**Text shown:**
--

How much more evidence does the prime minister need before he calls it out for what it is? Genocide.

Thankfully, the British electorate is more politically savvy than they are given credit for. They were so sick and tired of platitudes and soundbites that they couldn’t be bothered to vote in the recent elections. Only 60 per cent turned out to vote, the lowest since 2001 when 59.4 per cent of the electorate voted. As a result of this low turnout, the Labor Party actually won 9.7 million votes, which was fewer than the 10.3 million won in 2019 under the leadership of the much maligned Jeremy Corbyn.

A further reading of the election results confirm that Gaza was indeed a decisive factor in several key constituencies. Jonathan Ashworth, the former shadow secretary of state for work and pensions, lost his parliamentary seat in Leicester South to an independent candidate who campaigned on an anti-war platform.

Elsewhere, two other high-profile Labor candidates, Wess Streeting and Rushnara Ali, narrowly kept their seats after strong challenges from independent Palestinian and Muslim candidates respectively. The list goes on and the message could not be clearer; politicians who ignore Palestine do so at their peril.

In the current climate, it is disingenuous for the prime minister and his foreign secretary to speak of recognizing the State of Palestine without fixing a date like Spain, the Republic of Ireland and Norway did. To say they would do so as part of a “peace process” is simply another way of saying it will not happen any time soon.

--

**The exercise:**
Answer these questions from the text on the British election:
(a) What share of the electorate voted in the recent election?
(b) Who lost the Leicester South seat to an independent candidate?
(c) Which countries are named as having fixed a date to recognize the State of Palestine?
The records that follow are separate material and have no connection to the text on the British election.

**Provided records:**

--

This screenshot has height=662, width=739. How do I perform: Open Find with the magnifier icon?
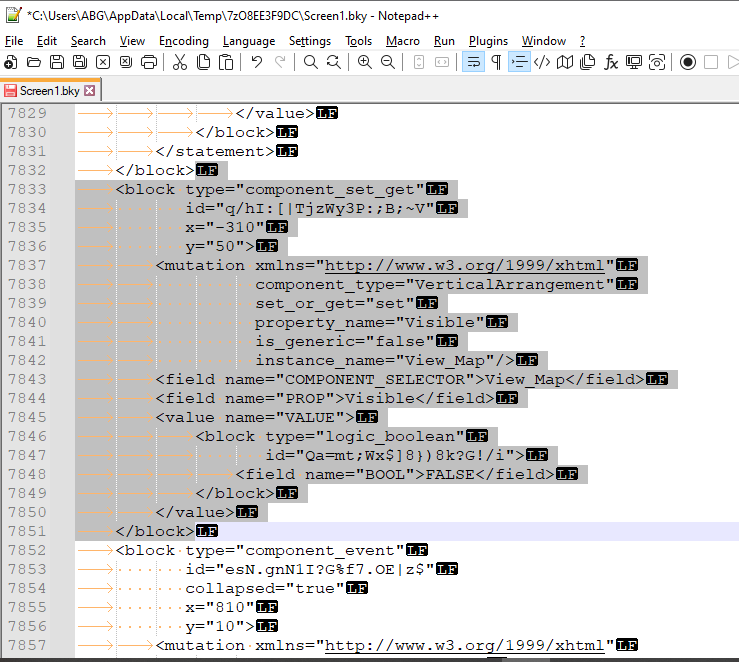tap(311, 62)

--

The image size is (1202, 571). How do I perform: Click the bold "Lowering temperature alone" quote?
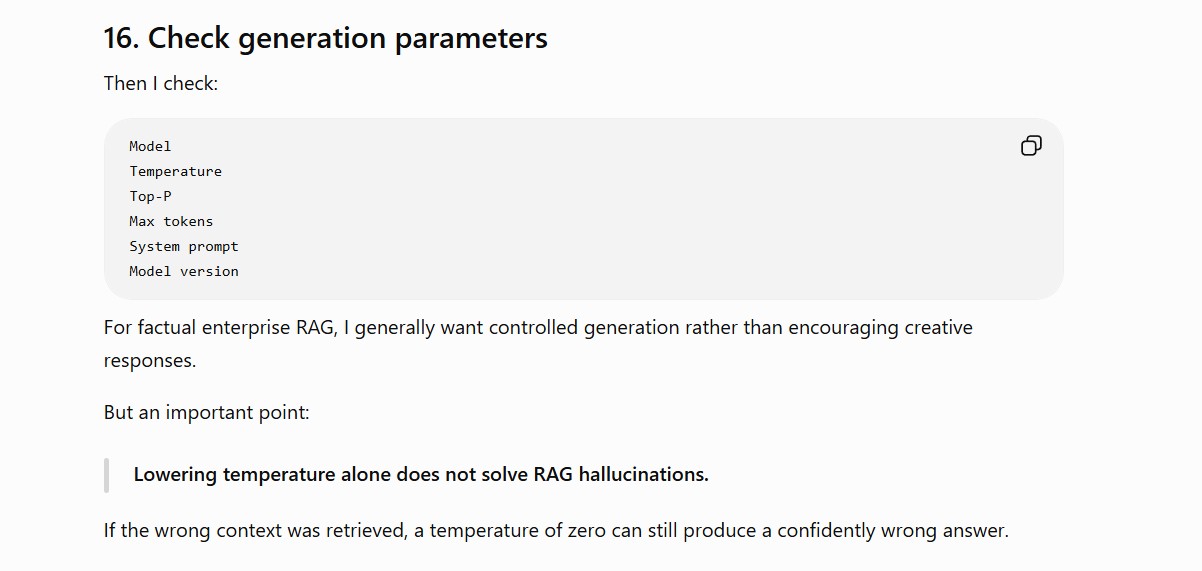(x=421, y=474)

--

**Output of the exercise:**
(a) 60 per cent
(b) Jonathan Ashworth
(c) Spain, the Republic of Ireland and Norway